[Start of section]

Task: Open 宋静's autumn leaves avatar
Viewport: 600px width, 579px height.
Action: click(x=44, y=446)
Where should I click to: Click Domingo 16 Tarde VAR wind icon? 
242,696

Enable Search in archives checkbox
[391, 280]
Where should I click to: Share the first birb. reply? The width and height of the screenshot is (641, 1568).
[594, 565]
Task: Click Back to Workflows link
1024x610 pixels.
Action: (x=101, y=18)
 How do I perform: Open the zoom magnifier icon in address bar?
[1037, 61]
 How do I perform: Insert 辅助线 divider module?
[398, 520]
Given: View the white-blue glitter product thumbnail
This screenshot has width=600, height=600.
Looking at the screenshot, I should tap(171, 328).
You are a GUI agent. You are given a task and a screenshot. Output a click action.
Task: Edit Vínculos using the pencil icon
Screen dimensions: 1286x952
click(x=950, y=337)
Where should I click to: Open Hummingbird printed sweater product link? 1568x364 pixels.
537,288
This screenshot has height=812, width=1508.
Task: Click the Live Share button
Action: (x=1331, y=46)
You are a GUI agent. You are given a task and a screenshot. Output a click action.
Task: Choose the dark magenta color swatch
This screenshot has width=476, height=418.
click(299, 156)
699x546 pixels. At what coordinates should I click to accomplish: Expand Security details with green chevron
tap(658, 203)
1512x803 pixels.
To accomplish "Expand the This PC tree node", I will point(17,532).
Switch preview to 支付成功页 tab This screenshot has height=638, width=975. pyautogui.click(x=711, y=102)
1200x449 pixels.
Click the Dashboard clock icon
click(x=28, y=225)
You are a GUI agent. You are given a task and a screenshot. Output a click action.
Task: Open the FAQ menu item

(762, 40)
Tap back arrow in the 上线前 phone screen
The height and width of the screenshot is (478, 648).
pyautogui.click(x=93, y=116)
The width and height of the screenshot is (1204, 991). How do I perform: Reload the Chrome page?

[End of section]

▶ [Task to complete]
Print the entries again so that each one matches exactly.

▶ [Solved problem]
Task: Open 宋静's autumn leaves avatar
Viewport: 600px width, 579px height.
Action: click(x=44, y=446)
Where should I click to: Click Domingo 16 Tarde VAR wind icon? 
242,696

Enable Search in archives checkbox
[391, 280]
Where should I click to: Share the first birb. reply? The width and height of the screenshot is (641, 1568).
[594, 565]
Task: Click Back to Workflows link
1024x610 pixels.
Action: (x=101, y=18)
 How do I perform: Open the zoom magnifier icon in address bar?
[1037, 61]
 How do I perform: Insert 辅助线 divider module?
[398, 520]
Given: View the white-blue glitter product thumbnail
This screenshot has width=600, height=600.
Looking at the screenshot, I should tap(171, 328).
You are a GUI agent. You are given a task and a screenshot. Output a click action.
Task: Edit Vínculos using the pencil icon
Screen dimensions: 1286x952
click(x=950, y=337)
Where should I click to: Open Hummingbird printed sweater product link? 1568x364 pixels.
537,288
This screenshot has height=812, width=1508.
Task: Click the Live Share button
Action: (x=1331, y=46)
You are a GUI agent. You are given a task and a screenshot. Output a click action.
Task: Choose the dark magenta color swatch
This screenshot has width=476, height=418.
click(299, 156)
699x546 pixels. At what coordinates should I click to accomplish: Expand Security details with green chevron
tap(658, 203)
1512x803 pixels.
To accomplish "Expand the This PC tree node", I will point(17,532).
Switch preview to 支付成功页 tab This screenshot has height=638, width=975. pyautogui.click(x=711, y=102)
1200x449 pixels.
Click the Dashboard clock icon
click(x=28, y=225)
You are a GUI agent. You are given a task and a screenshot. Output a click action.
Task: Open the FAQ menu item

(762, 40)
Tap back arrow in the 上线前 phone screen
The height and width of the screenshot is (478, 648).
pyautogui.click(x=93, y=116)
The width and height of the screenshot is (1204, 991). How do I perform: Reload the Chrome page?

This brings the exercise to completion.